▶ **REQUIRED ACTION**
Exact copy, no pictures: every line from the one that contains "Activate the Scale tool" through the end of the data below, and nothing else.

Items from a dataset
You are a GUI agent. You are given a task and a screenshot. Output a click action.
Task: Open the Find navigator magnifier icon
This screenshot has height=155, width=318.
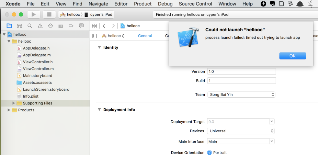[30, 26]
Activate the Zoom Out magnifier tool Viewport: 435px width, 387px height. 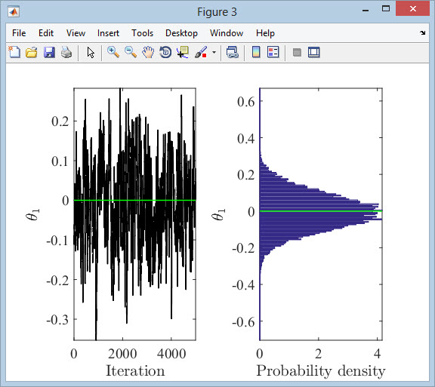pyautogui.click(x=131, y=52)
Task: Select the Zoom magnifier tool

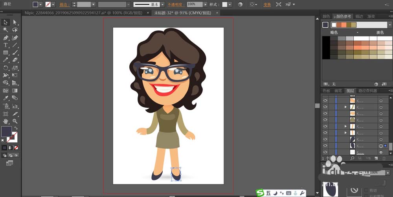Action: click(x=15, y=121)
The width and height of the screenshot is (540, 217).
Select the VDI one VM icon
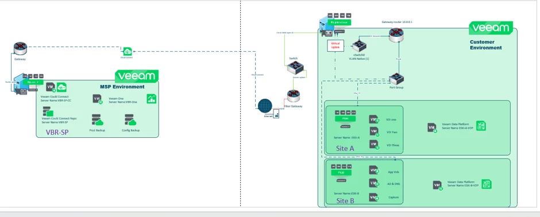pos(374,119)
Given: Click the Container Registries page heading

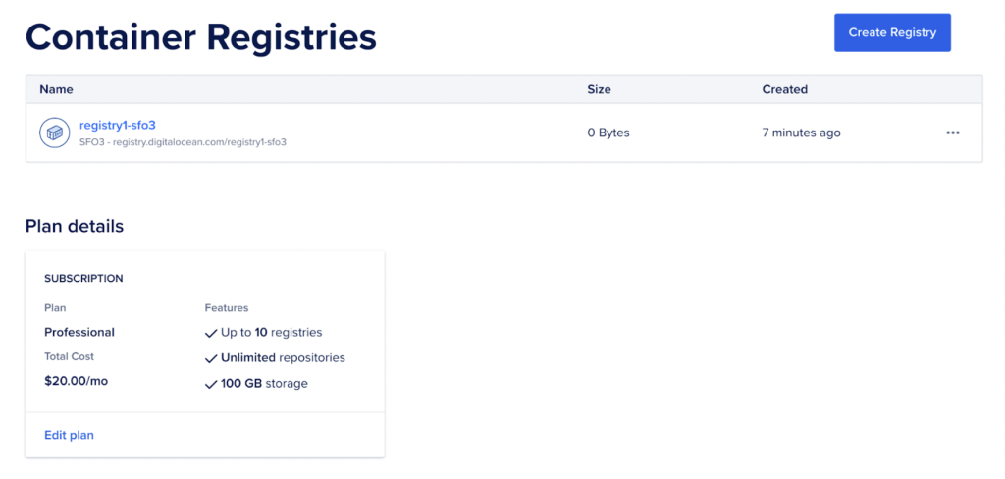Looking at the screenshot, I should coord(200,36).
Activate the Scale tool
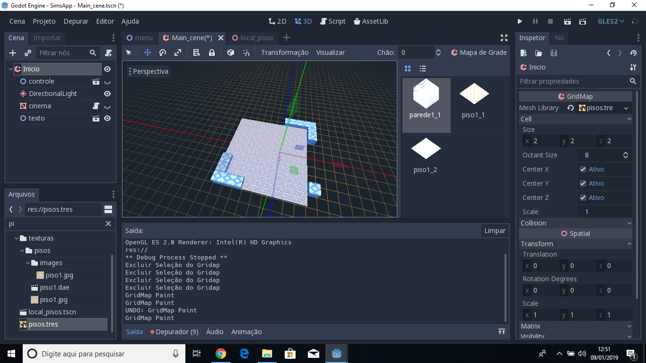646x363 pixels. tap(177, 52)
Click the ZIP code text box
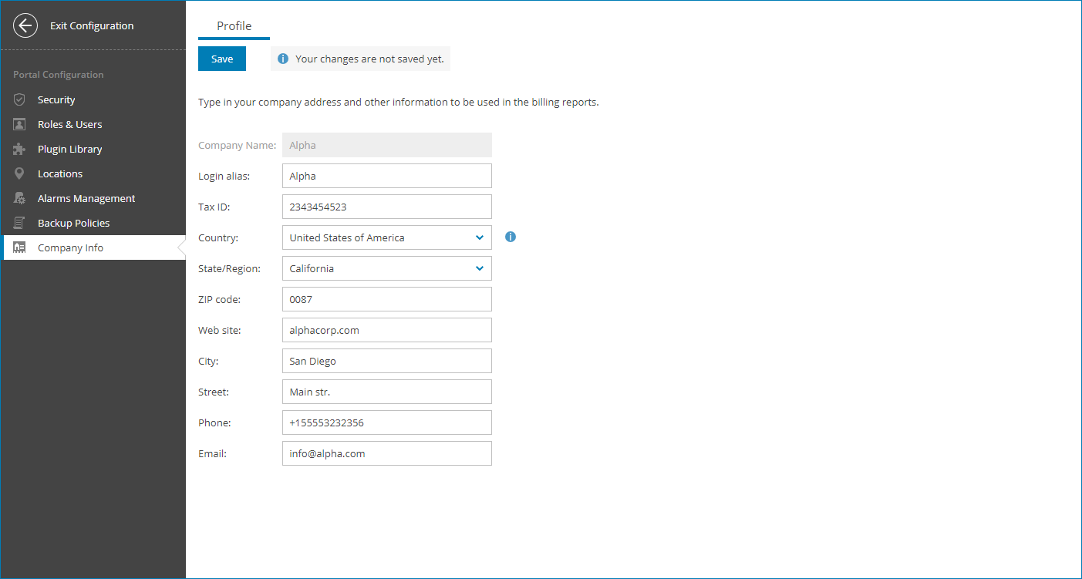 pyautogui.click(x=386, y=299)
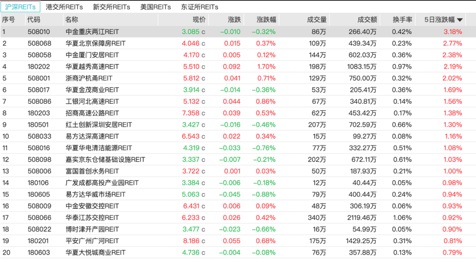Click the 代码 column header
Viewport: 476px width, 260px height.
click(x=33, y=20)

▶ **TASK OUTPUT**
Activate the Scale tool
646x363 pixels. tap(177, 52)
Click the ZIP code text box
 pyautogui.click(x=386, y=299)
Click the 代码 column header
Viewport: 476px width, 260px height.
click(x=33, y=20)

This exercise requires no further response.